Take an audit of all that your organization does online, and then evaluate if there are ways to improve, alter, or enhance your communication tactics. This is important for a couple of reasons: It allows you to have a full inventory of what’s out there, and it helps you determine the areas where your organization might be missing something or be redundant.

 

Once you’ve done an audit, you can begin to develop your strategy. Set goals—both professional and personal—for what you’d like to accomplish on behalf of the organization and the skill set you’ll need to do it. If you’re managing a staff, define targets for them to reach. In a world where people and organizations are measured by the number of Facebook fans and Twitter followers, it’s essential to track your progress.

 

Yet don’t confuse this growth with success.
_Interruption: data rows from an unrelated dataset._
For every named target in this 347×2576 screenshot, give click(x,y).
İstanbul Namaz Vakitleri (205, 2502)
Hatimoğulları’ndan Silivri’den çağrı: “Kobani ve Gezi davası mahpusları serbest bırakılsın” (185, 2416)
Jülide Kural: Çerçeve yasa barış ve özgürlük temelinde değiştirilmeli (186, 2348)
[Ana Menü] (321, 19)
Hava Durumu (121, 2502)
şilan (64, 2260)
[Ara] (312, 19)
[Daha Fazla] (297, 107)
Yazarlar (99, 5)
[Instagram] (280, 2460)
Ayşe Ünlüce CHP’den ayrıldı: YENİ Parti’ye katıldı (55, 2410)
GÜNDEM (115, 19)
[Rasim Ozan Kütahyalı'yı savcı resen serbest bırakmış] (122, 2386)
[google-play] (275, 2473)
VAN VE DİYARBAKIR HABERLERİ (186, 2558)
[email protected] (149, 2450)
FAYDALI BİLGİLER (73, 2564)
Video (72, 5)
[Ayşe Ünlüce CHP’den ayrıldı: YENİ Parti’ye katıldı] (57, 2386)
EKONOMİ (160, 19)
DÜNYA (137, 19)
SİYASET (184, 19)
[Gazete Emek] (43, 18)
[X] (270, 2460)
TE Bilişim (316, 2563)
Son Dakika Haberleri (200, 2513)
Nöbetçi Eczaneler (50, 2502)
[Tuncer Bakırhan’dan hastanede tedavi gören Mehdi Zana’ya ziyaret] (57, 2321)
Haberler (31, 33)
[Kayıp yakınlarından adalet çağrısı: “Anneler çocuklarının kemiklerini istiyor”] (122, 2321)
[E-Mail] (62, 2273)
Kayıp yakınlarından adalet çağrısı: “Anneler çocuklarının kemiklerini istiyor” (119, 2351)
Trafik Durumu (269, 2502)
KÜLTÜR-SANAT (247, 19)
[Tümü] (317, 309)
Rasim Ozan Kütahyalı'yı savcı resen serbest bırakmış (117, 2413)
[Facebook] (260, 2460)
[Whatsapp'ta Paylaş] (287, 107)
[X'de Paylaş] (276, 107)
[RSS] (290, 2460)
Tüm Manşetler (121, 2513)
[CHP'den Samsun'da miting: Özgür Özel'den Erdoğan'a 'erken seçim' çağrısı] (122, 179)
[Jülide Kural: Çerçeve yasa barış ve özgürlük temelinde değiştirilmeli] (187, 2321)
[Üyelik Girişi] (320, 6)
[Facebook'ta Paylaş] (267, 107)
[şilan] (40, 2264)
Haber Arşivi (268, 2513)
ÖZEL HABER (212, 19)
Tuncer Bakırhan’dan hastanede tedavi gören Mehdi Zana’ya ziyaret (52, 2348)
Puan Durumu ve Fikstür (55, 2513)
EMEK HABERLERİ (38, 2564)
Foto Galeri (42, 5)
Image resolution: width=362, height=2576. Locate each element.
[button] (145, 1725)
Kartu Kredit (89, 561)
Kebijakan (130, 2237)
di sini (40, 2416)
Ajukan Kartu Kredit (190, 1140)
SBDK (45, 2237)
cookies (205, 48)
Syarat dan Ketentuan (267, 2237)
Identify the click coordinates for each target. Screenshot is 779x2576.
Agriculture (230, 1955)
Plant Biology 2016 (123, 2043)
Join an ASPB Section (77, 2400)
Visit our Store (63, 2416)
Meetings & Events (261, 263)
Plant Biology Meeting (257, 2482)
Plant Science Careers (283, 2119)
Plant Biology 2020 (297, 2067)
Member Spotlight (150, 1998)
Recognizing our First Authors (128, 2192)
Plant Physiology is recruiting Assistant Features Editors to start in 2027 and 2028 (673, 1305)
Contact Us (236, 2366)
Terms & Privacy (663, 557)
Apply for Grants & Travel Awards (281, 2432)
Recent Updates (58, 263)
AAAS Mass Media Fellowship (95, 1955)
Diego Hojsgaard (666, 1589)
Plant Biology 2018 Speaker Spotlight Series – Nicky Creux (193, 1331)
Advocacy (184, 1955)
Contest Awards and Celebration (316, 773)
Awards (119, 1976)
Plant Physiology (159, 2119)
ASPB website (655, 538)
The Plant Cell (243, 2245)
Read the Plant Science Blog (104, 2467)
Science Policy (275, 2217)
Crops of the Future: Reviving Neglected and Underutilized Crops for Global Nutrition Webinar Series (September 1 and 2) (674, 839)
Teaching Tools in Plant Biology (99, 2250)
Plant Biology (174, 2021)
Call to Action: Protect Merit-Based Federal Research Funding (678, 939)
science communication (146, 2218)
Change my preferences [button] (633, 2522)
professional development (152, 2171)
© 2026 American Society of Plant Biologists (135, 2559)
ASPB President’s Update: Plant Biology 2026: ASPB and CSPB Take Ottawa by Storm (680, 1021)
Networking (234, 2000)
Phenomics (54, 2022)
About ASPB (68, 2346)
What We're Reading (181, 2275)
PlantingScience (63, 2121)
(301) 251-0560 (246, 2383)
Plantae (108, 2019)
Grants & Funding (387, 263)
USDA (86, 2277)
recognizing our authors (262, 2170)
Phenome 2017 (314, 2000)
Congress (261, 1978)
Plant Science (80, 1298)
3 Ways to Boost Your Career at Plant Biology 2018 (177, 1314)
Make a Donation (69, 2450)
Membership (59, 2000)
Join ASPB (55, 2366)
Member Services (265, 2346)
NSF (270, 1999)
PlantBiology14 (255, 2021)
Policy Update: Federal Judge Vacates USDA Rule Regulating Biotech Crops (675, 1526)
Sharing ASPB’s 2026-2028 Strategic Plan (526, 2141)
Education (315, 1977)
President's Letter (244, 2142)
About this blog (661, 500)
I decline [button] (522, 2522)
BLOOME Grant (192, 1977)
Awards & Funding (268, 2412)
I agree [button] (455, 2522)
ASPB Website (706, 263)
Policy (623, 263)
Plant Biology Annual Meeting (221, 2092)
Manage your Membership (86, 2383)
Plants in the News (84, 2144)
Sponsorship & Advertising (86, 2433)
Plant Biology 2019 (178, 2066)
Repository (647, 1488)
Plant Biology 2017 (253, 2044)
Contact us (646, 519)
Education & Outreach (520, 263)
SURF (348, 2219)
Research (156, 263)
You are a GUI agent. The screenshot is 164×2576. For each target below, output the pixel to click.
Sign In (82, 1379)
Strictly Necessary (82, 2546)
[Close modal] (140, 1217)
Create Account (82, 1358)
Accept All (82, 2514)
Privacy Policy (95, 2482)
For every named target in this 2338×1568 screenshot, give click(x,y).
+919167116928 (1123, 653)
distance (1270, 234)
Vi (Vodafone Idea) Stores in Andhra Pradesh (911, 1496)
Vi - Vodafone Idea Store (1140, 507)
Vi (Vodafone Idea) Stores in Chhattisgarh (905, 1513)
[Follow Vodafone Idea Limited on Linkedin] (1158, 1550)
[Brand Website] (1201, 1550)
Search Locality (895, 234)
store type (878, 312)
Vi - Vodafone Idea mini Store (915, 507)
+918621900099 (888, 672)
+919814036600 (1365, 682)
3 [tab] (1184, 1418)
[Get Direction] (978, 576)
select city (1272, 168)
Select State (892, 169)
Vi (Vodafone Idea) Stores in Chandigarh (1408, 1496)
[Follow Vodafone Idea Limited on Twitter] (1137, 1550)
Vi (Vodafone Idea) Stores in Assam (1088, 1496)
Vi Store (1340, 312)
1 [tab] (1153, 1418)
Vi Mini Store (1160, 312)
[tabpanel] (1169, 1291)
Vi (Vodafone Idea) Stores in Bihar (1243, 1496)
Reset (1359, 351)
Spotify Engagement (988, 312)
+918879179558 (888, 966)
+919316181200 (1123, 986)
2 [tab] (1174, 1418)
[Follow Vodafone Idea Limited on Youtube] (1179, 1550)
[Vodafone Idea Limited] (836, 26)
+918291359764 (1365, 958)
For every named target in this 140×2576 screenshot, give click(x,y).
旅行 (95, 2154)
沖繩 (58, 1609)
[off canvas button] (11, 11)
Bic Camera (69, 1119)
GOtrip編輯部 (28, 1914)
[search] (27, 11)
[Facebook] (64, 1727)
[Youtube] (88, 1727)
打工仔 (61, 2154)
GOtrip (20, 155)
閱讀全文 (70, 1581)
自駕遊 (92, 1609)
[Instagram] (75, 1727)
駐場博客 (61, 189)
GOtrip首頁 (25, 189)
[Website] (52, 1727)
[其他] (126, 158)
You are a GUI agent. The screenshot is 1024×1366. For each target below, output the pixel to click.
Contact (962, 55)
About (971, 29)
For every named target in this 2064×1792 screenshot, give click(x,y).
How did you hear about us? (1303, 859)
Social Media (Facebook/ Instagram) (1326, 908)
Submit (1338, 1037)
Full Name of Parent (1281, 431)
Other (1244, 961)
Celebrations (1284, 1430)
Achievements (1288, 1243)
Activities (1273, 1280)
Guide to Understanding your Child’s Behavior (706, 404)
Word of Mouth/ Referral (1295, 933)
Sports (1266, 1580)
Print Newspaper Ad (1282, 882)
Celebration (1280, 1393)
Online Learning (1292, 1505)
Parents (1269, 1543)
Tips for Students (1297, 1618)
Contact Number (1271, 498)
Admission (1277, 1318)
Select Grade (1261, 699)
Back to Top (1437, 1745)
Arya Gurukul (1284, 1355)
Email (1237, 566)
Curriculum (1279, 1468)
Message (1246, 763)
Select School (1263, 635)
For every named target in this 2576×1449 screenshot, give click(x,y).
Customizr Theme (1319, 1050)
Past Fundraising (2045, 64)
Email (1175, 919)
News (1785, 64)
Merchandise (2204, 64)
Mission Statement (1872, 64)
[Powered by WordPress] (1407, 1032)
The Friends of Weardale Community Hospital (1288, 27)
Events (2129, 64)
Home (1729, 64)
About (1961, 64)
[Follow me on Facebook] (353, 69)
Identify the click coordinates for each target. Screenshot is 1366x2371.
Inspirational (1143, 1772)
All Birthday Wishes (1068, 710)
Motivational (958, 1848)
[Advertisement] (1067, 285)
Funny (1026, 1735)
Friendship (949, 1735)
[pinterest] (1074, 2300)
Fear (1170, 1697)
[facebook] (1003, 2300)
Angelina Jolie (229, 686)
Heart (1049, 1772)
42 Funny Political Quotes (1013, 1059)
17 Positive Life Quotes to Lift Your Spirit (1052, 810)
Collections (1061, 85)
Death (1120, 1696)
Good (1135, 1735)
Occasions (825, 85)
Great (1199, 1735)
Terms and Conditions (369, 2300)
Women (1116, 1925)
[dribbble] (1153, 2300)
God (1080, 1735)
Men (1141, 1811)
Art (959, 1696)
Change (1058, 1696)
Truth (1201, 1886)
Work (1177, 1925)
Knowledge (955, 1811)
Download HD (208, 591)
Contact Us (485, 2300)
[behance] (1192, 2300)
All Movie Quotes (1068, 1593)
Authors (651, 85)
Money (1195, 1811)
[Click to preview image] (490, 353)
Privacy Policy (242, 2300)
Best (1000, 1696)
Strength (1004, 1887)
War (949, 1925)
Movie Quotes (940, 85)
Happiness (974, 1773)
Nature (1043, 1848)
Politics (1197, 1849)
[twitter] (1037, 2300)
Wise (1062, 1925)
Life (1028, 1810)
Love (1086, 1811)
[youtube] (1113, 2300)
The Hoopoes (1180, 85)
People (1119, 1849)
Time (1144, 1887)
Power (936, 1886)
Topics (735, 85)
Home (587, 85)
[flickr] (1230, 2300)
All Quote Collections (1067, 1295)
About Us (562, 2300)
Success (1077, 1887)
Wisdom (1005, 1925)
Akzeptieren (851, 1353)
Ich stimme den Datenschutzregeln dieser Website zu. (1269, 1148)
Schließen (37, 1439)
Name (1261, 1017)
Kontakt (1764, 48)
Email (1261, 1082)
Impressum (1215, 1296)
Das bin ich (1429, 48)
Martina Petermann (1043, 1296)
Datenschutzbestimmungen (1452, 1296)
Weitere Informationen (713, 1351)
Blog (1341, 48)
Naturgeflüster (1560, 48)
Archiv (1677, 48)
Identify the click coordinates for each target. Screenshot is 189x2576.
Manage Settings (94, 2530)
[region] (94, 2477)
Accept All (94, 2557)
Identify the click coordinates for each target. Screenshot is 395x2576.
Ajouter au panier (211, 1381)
Our mission at Heritage is to formulate and promote conservative public policy. Just because we have more Facebook fans today than yesterday doesn’t necessarily mean we’ve effected policy change. As our founder, Ed Feulner, says, there’s a difference between outputs and outcomes.

 

Keep this in mind when selling your strategy internally. Your colleagues need to understand how a new media campaign is advancing the organization’s underlying mission. An effective online strategy will not succeed in a vacuum, so having their support is critical to your success.

 

Promoting your organization’s strategic goals online will demonstrate to the leaders of your organization that it’s a worthwhile investment in talent and resources. And while it might be easier to sell them on the significance of having an op-ed in The Wall Street Journal or an interview on Fox News Channel, online communication channels can have just as big of an impact, particularly when you have good content, a compelling message, and a call to action.

 

In a world that’s becoming more technologically advanced each and every day, our institutions must find ways to adapt in order to advance the principles that guide our work.

 

 

Robert B. Bluey directs the Heritage Foundation’s Center for Media and Public Policy, where he researches and writes about instances of government malfeasance and corruption, filling a gap opened by the market changes roiling the media industry. The position is a natural fit for Bluey, who spent five years as a reporter and editor in Washington, D.C., before joining Heritage. In addition to promoting investigative journalism and government transparency, he assists with Heritage’s Computer-Assisted Investigative Reporting boot camp, a day-long seminar held periodically at the National Press Club. Bluey serves on the board of visitors for the Institute for Political Journalism and frequently speaks about journalism, blogging, and online strategy. Campaigns & Elections magazine named him a “Rising Star” in 2008. Politico placed Bluey among Washington’s “Top 50 Politicos.” He resides in Northern Virginia with his wife and son.